Les infrastructures du Hezbollah détruites, selon Olmert
Même si la milice chiite libanaise a lancé des roquettes plus profondément que jamais en territoire hébreu, le premier ministre israélien, Ehoud Olmert, a affirmé mercredi que ses infrastructures étaient maintenant pratiquement détruites.
Il a répété qu'il n'y aurait pas de trêve aussi longtemps que les combattants du Hezbollah resteraient postés à la frontière, et que ses troupes ne se retireraient pas avant le déploiement d'une force internationale.
Le ministre israélien de la Justice, Haïm Ramon, a quant à lui indiqué que l'offensive israélienne au Liban se poursuivra au moins jusqu'à la fin de la semaine prochaine.
De son côté, le Guide suprême iranien, l'ayatollah Ali Khamenei, est intervenu encore une fois mercredi pour apporter son soutien au Hezbollah.
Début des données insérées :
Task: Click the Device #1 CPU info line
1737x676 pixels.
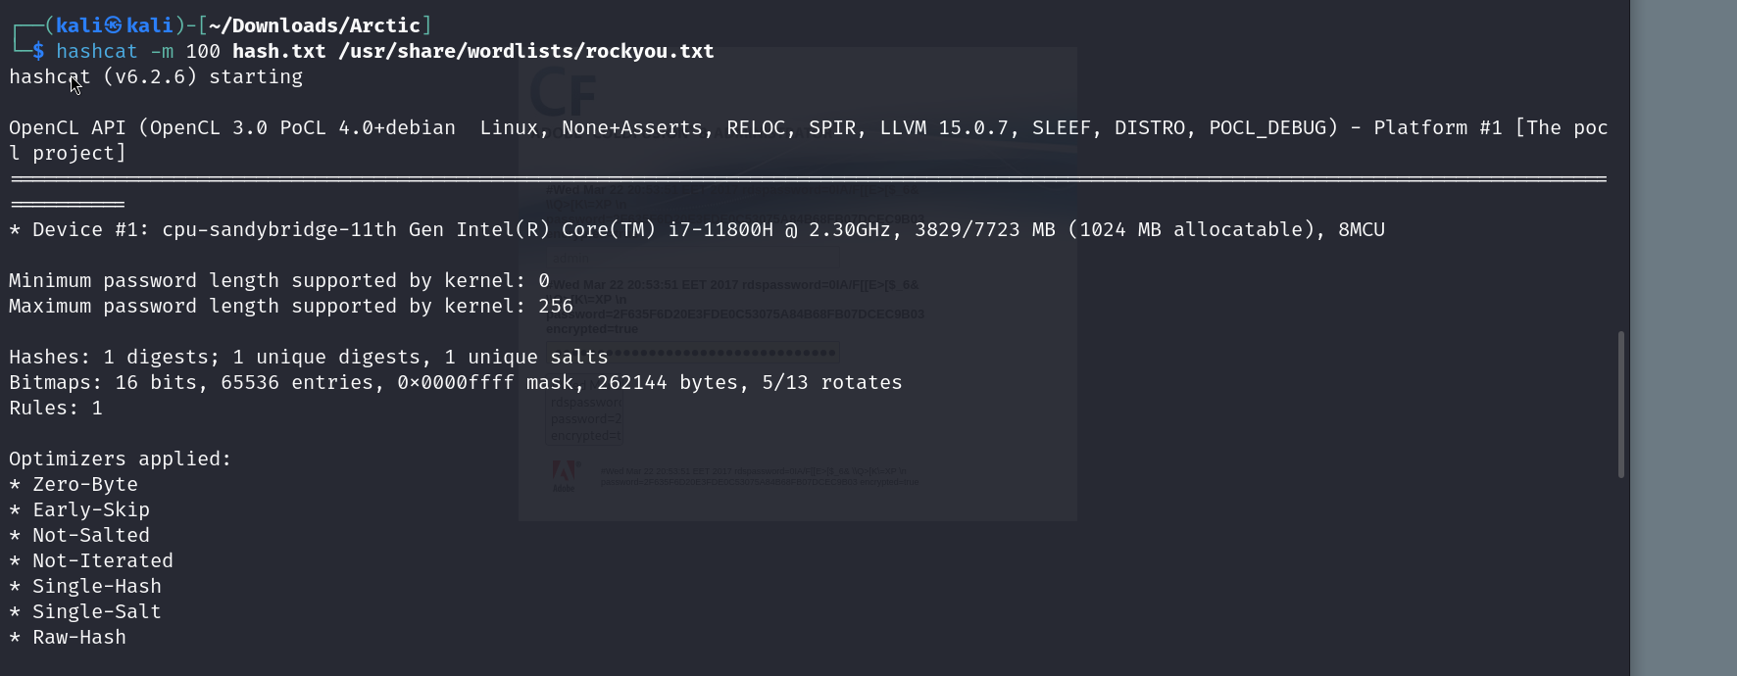Action: (x=696, y=229)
L'ayatollah a soutenu que le « Hezbollah est la première ligne de défense des peuples musulmans et des peuples de la région ». Ali Khamenei a également appelé les musulmans à résister « au loup sauvage du sionisme et aux agressions du grand satan » américain, et leur a promis un « coup de poing destructeur ».
Un conflit coûteux
Les autorités libanaises estiment que les dégâts occasionnés par les trois semaines de bombardements israéliens se chiffrent déjà à 2,5 milliards de dollars. Cette somme ne représente que les coûts de reconstruction. Il est encore trop tôt pour évaluer les conséquences qu'auront les raids israéliens sur l'économie libanaise, notamment en pertes d'emplois et de revenus et sur l'industrie touristique.